Genau 100 Jahre später veröffentlichte die New Yorker Staatszeitung & Herold einen langen Bericht über die Geschichte des New Yorker Wahrzeichens, der wie folgt begann: „Wussten Sie schon, das die Vorfahren des Schöpfers der Freiheitsstatue aus der deutschen Heimat stammen?“ Doch Bartholdis Stammvater war nicht nur einfach Deutscher, Hesse oder gar Hinterländer. Nein. Besser: Seine aus Biedenkopf stammende Frau wurde in der gleichen Kirche der 800 Seelengemeinde Oberhörlen konfirmiert wie Jörg Krug. Und einige Jahre später wurde sie dort auch mit Barthold (die deutsche Namensversion) getraut, genau wie Uli Weigel 329 Jahre später.

Wie elektrisiert suchten wir nach diesen neuen Erkenntnissen nun nach Beweisen. Es sollte noch zwei mehr als 300 Jahre alte handschriftliche Eintragungen im Oberhörler Kirchenbuch geben. Und auch ein Grabstein im hessischen Krumbach sollte existieren. Die Fahrradziele für unsere nächsten sonntäglichen Recherchen in der Hinterländer Heimat standen fest.
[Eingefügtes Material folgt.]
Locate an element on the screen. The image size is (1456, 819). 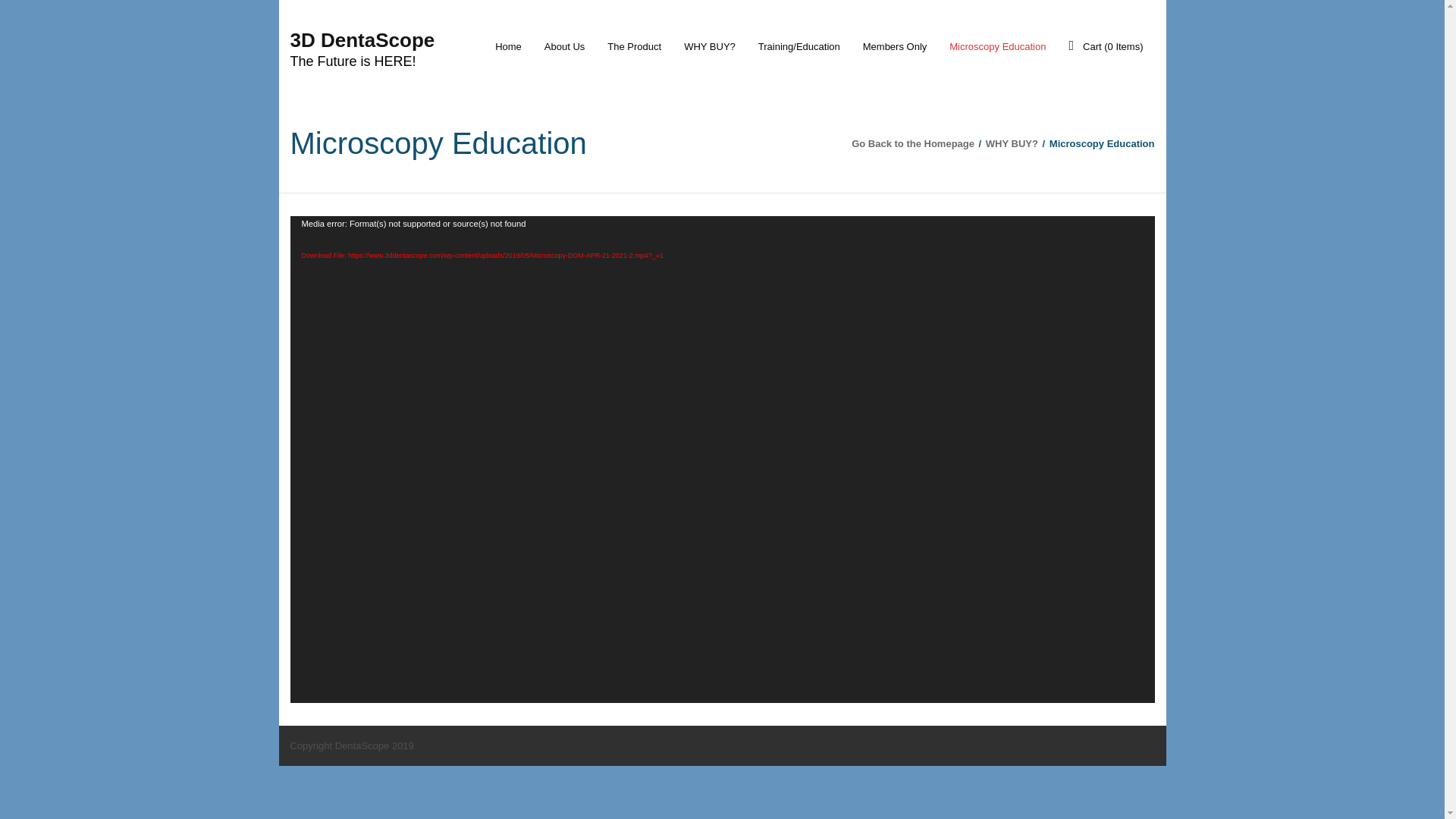
'The Product' is located at coordinates (634, 46).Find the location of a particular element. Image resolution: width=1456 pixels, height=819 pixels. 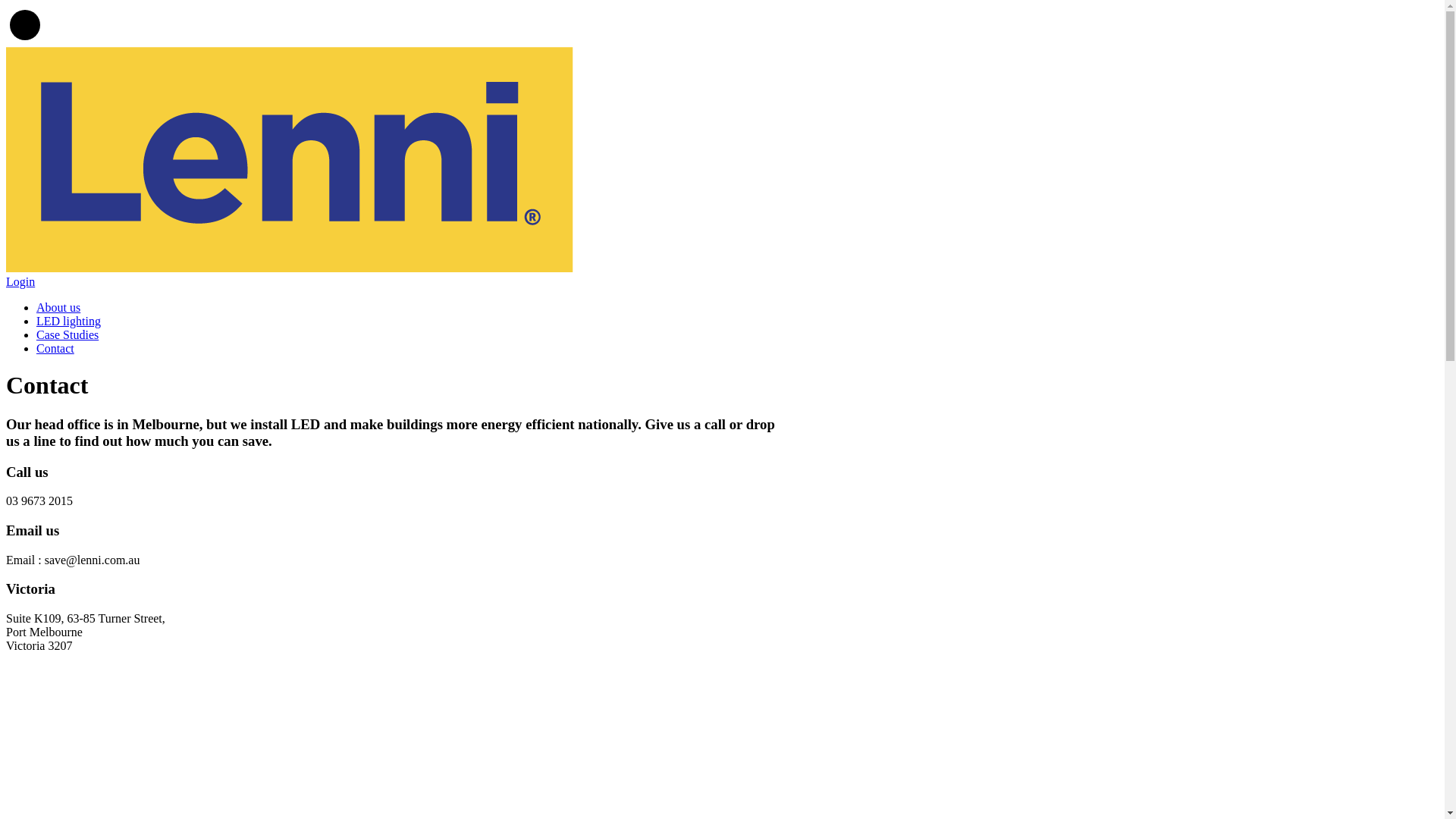

'Case Studies' is located at coordinates (67, 334).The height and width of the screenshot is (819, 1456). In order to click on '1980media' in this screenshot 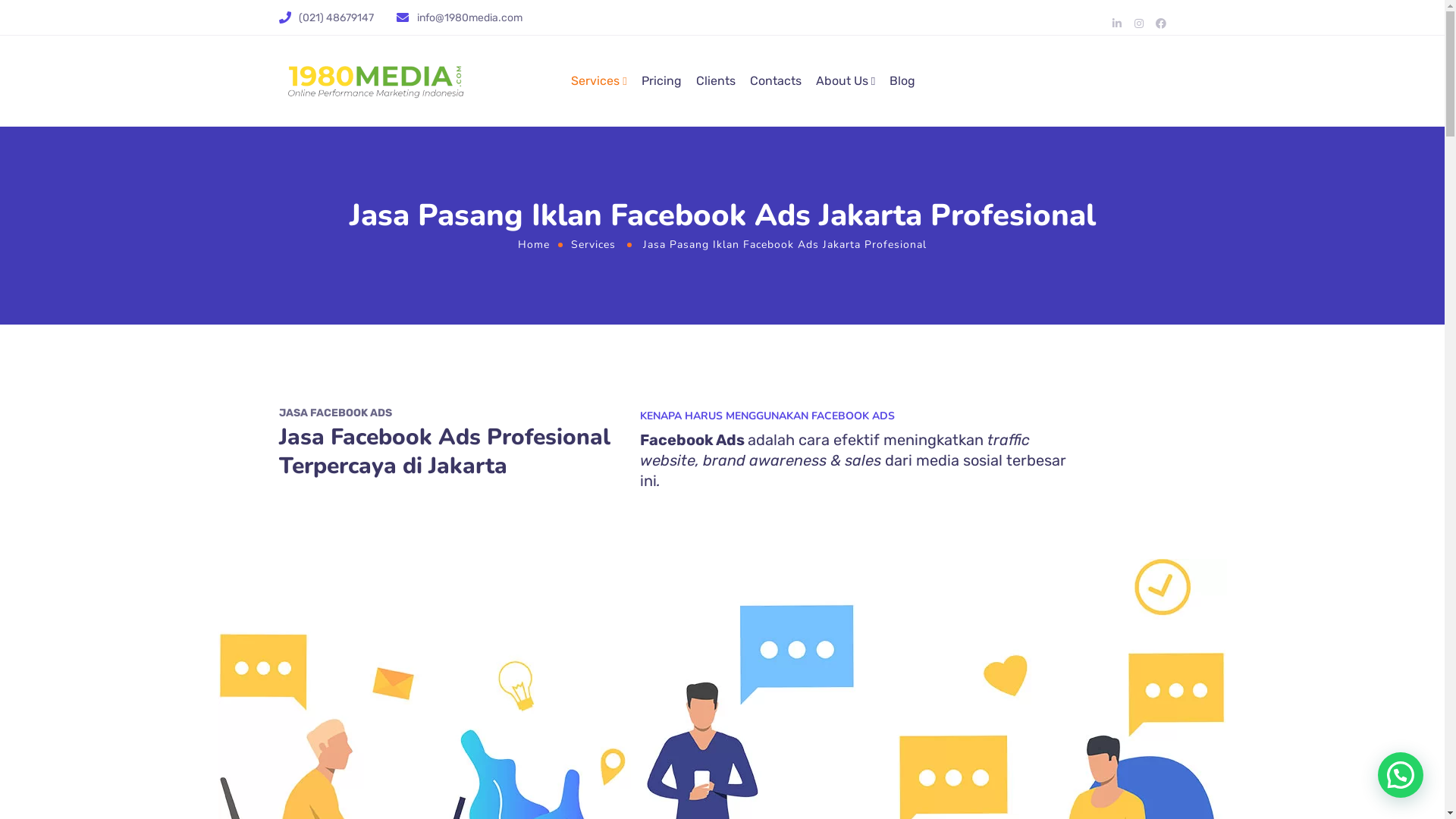, I will do `click(279, 81)`.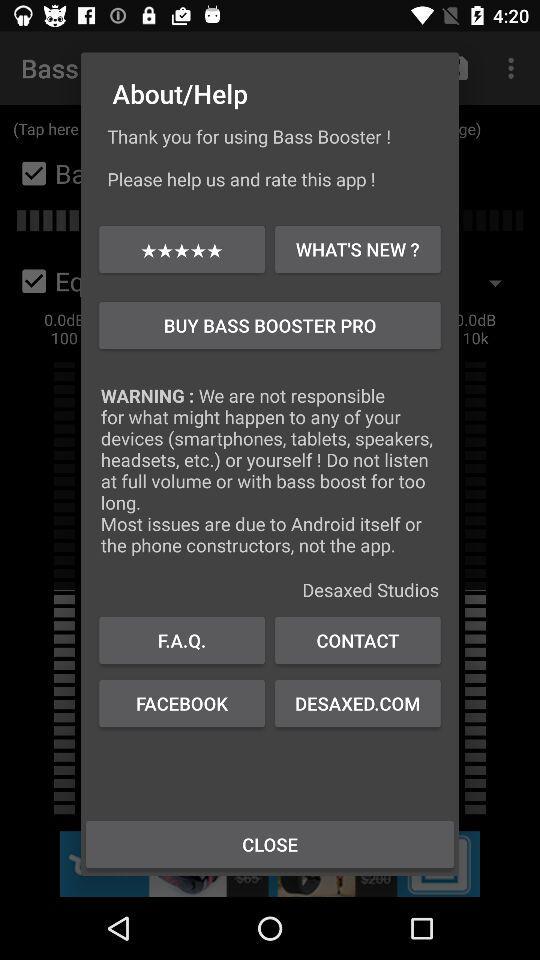 This screenshot has width=540, height=960. I want to click on item above facebook item, so click(182, 639).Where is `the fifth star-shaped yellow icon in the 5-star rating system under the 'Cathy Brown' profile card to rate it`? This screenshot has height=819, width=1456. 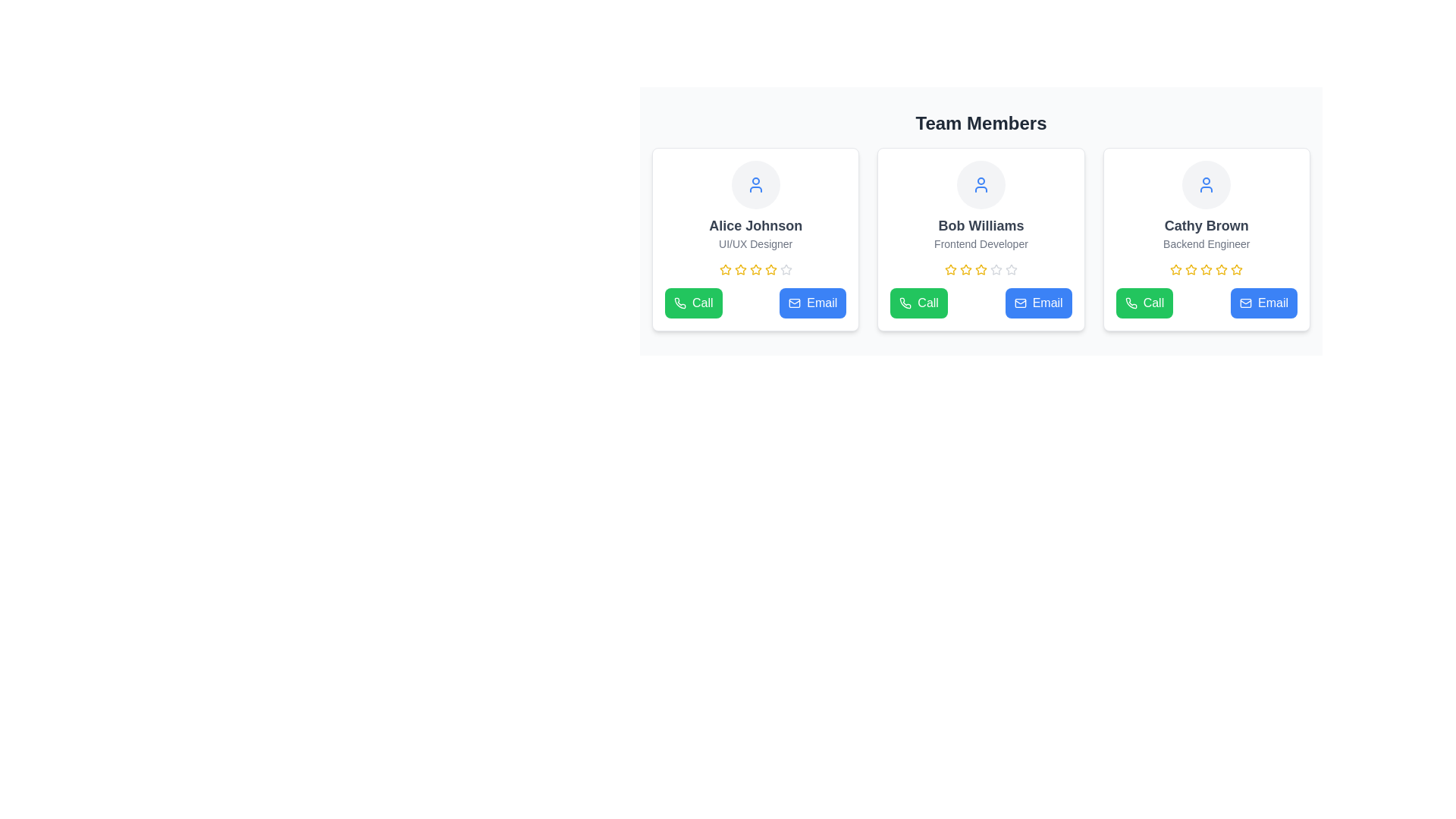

Und wir wurden auch Dank der Hilfe des Hörler Pfarrers Stefan Föste schnell fündig.

Klar, dass die Statue nun eines unserer Hauptziele in den Staaten war, und weil wir jetzt quasi mit dem großen „Mädche“ verwandt waren, hatten wir die Hoffnung, zumindest mit einem Rad in die Krone der Dame zu dürfen. Denn skurrile Fahrradabenteuer gehören zu unseren Projekten.

Doch monatelange intensive Versuche über die Konsulate, geschäftliche Kontakte und die Parkverwaltung, eine Sondergenehmigung zu erhalten, führen nicht zum Erfolg. Egal, jetzt sind wir vor Ort, steuern unsere Bikes zur Anlegestelle der Fähre nach Liberty Island und sehen schon von weitem mit Entsetzen die Hunderte Meter lange Besucherschlange.

Zwar haben wir genügend Geld für den Eintritt, aber nicht die Zeit, stundenlang anzustehen. Deshalb spricht Uli einen Ranger an und kämpft sich durch die Hierarchien. Mit Erfolg, denn zu unserer Überraschung weiß man schon von unserem Vorhaben: Ranger Jacob Shiflett führt uns vorbei an vielen neidischen Blicken und zudem kostenlos zur Fähre.

Sowohl auf der Fahrt zur Statue, wie auch beim Rundgang auf der Insel klären wir nicht ohne Stolz deutsche Touristen über unsere ganz besondere, ja eigentlich verwandtschaftliche, Beziehung zur Statue auf. Jenes amerikanische Freiheitssymbol, das alle, auch die deutschen Einwanderer, als erstes bei ihrer Ankunft in der „neuen Welt“ erblicken.